- Что требуется сделать -
A - Определите, согласуются ли с отрывком о Юсупове и Распутине три утверждения: (i) Юсупов приехал к Распутину под предлогом ознакомления с его даром врачевателя; (ii) Распутин пытался усыпить Юсупова одним лишь взглядом; (iii) глаза Распутина описаны как большие и яркие. Для каждого ответьте «да» или «нет» и приведите решающие слова отрывка в точной цитате.
B - Изложите содержание отрывка о Юсупове и Распутине в двух предложениях.
C - Продолжите, пожалуйста, отрывок о Юсупове и Распутине с того места, на котором он заканчивается.

Никогда раньше князь Юсупов не видел ничего более отвратительного, чем эти маленькие, почти бесцветные, расположенные близко друг к другу глубоко посаженные глазки. Иногда казалось, они тускнели, и тогда нужно было приложить некоторое усилие, чтобы различить, открыты они или нет, и лишь тревожное, беспокойное чувство говорило князю, что Распутин внимательно за ним наблюдает.
Но в тот же момент молодым высокомерным аристократом овладело чувство, что в этом омерзительном мужицком лице прячется что-то необычное, что в сверлящем взгляде этих отвратительных глаз скрыта мощная, но таинственная, почти сверхъестественная сила.
Позднее Юсупову довелось испытать всю силу взгляда Распутина. С намерением войти в доверие к своему врагу он приехал к нему на квартиру под предлогом ознакомления с его даром врачевателя. Молодой князь, движимый любопытством, полностью отдался в распоряжение Распутина, последовал за ним в его спальню и лег там на диван. В то время, как Распутин пытался своим взглядом и ласкающими движениями рук усыпить его, Юсупов сначала сохранял самообладание и решил, что лечебное действие чудотворца есть не что иное, как «гипноз наихудшего качества».

- Исходные данные -
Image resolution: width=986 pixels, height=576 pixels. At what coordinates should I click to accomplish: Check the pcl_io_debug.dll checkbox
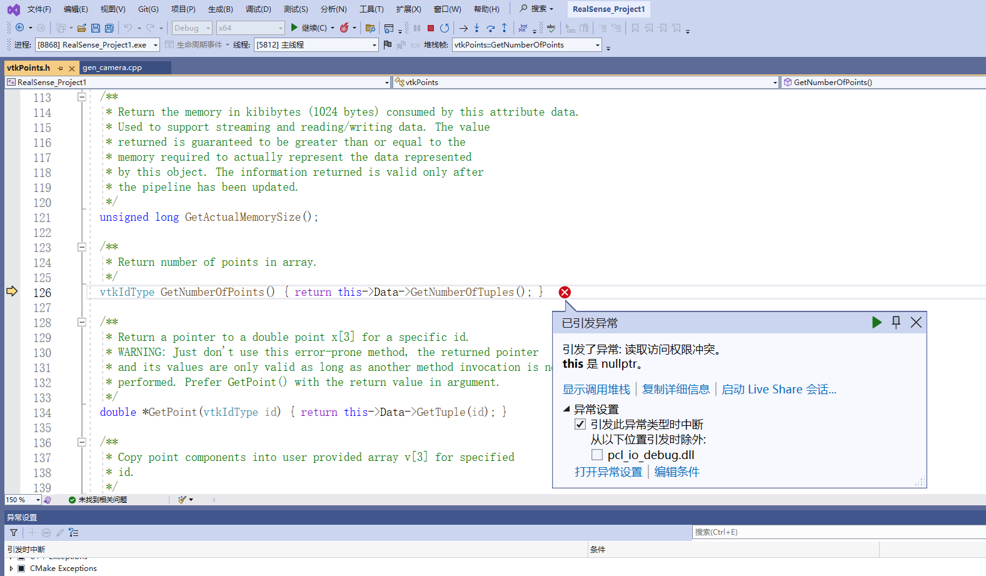[597, 455]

- Ответы к заданиям -
A -
(i) Да: «он приехал к нему на квартиру под предлогом ознакомления с его даром врачевателя».
(ii) Нет: «Распутин пытался своим взглядом и ласкающими движениями рук усыпить его».
(iii) Нет: «эти маленькие, почти бесцветные, расположенные близко друг к другу глубоко посаженные глазки».

B - Маленькие бесцветные глаза Распутина казались Юсупову отвратительными, но в их сверлящем взгляде князь почувствовал таинственную, почти сверхъестественную силу. Чтобы войти в доверие к Распутину, Юсупов приехал к нему якобы для знакомства с его даром врачевателя, и, пока тот пытался его усыпить, князь сначала сохранял самообладание и счёл это «гипнозом наихудшего качества».

C -
Распутин твердо смотрел ему в глаза, медленно гладил его по груди, шее и голове, затем встал перед ним на колени и начал молиться, при этом он слегка касался ладонями лба. В этом положении он оставался некоторое время, затем вскочил на ноги и продолжил гипнотизирующие движения. Юсупов сопротивлялся влиянию изо всех сил, но скоро должен был признать, что по всему его телу распространилось удивительное тепло и началось оцепенение. Язык больше не повиновался ему, напрасно пытался он произнести какие-то звуки или подняться: все тело как будто налилось свинцом.
Близко перед собой он видел глаза Распутина, властно сверкавшие. Два пронизывающих луча исходили из них, сливаясь друг с другом, и превращались в пылающий круг, который то приближался, то снова удалялся. Веки Юсупова становились все тяжелее и медленно опускались; он был уже совсем готов поддаться воле этого отвратительного шарлатана и заснуть. Последним усилием воли он собрался с силами и начал отчаянно бороться, пока ему наконец не удалось разорвать чары. Он покинул квартиру Распутина с твердым намерением уничтожить этого человека как можно скорее.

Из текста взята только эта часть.